Sirio Belli, Letizia Bugiani, Minjung Park, J. Trevor Mendel, Rebecca L. Davies, Amir H. Khoram, Benjamin D. Johnson, Joel Leja, Sandro Tacchella, Vanessa Brown, Charlie Conroy, Razieh Emami, Yijia Li, Caterina Liboni, Gabriel Maheson, Elijah P. Mathews, Rohan P. Naidu, Erica J. Nelson, Bryan A. Terrazas, Rainer Weinberger

TL;DR

The Blue Jay survey delivers deep rest-frame optical spectroscopy for a representative sample of Cosmic Noon galaxies using JWST/NIRSpec MOS across $1-5\,\mu$m, enabling simultaneous study of stellar populations, neutral gas, and ionized gas. The program uses three medium-resolution gratings to achieve $R\sim1000$ over $1.7<z<3.5$, with two pointings in COSMOS and a master background subtraction to maximize multiplexing for large galaxies. A key methodological advance is matched spectro-photometric analysis, wherein photometry is extracted in a box aperture that matches the NIRSpec slit footprint, paired with 1D spectra from the same region to enable self-consistent fits.
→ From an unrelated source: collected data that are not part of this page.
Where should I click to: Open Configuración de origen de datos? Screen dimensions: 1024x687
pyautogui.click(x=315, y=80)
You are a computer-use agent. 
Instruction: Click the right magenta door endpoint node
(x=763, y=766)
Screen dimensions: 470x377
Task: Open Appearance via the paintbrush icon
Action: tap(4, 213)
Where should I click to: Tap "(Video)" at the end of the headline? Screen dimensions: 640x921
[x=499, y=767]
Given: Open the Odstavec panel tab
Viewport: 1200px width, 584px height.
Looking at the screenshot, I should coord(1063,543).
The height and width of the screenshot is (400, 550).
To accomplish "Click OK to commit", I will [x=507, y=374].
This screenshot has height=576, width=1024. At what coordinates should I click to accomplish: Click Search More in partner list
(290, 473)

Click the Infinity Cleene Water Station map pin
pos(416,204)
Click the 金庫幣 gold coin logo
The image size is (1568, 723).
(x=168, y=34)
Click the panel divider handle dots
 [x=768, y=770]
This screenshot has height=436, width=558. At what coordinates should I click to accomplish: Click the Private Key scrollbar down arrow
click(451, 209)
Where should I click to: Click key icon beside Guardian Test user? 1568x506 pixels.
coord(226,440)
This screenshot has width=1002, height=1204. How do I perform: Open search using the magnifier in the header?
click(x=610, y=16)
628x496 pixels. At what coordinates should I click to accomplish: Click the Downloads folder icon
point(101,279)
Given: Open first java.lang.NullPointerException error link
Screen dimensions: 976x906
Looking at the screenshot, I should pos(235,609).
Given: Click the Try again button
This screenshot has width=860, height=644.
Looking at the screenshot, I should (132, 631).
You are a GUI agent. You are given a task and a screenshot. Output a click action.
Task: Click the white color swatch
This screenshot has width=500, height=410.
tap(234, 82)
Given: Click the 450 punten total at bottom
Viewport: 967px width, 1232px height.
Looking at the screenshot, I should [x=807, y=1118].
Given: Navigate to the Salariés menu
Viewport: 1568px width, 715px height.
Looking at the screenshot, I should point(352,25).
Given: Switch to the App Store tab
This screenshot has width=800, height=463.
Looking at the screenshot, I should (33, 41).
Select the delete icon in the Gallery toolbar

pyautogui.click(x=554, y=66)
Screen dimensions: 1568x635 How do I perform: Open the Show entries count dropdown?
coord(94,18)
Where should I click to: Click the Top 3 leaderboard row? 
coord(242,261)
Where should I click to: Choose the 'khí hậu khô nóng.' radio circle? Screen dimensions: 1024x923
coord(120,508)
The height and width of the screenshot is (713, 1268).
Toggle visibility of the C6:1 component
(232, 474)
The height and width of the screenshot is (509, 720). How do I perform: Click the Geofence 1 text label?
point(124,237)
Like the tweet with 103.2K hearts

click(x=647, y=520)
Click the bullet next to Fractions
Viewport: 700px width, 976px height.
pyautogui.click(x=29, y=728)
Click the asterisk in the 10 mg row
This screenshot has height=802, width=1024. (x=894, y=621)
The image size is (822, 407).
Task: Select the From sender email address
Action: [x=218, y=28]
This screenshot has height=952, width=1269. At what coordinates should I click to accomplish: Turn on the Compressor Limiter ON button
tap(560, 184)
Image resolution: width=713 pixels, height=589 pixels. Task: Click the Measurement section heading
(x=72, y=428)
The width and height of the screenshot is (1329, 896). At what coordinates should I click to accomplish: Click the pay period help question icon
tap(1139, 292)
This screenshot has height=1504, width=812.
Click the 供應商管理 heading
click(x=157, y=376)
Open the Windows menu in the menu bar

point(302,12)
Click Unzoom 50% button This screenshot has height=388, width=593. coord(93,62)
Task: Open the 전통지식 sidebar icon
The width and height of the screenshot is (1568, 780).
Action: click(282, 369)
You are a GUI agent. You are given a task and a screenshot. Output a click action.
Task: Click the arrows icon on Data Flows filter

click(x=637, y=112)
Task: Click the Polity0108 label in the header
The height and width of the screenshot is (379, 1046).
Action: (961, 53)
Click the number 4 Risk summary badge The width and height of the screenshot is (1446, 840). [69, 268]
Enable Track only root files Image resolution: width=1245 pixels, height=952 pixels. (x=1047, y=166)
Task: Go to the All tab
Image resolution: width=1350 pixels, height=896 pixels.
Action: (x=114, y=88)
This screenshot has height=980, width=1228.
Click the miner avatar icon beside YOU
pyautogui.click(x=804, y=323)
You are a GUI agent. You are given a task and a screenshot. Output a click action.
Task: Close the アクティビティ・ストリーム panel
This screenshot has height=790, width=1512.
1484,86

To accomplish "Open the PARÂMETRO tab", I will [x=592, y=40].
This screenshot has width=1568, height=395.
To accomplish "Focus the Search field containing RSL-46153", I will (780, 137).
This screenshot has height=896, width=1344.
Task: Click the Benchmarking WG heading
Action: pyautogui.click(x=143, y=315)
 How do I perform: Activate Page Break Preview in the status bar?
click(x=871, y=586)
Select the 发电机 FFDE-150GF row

The data products, including 2D/1D spectra, box and elliptical photometry, and MSA configurations, are publicly released, enabling broad studies of stellar populations, ISM, dust, and quenching mechanisms in Cosmic Noon galaxies, with several early results highlighting neutral outflows and AGN-related feedback as drivers of rapid quenching.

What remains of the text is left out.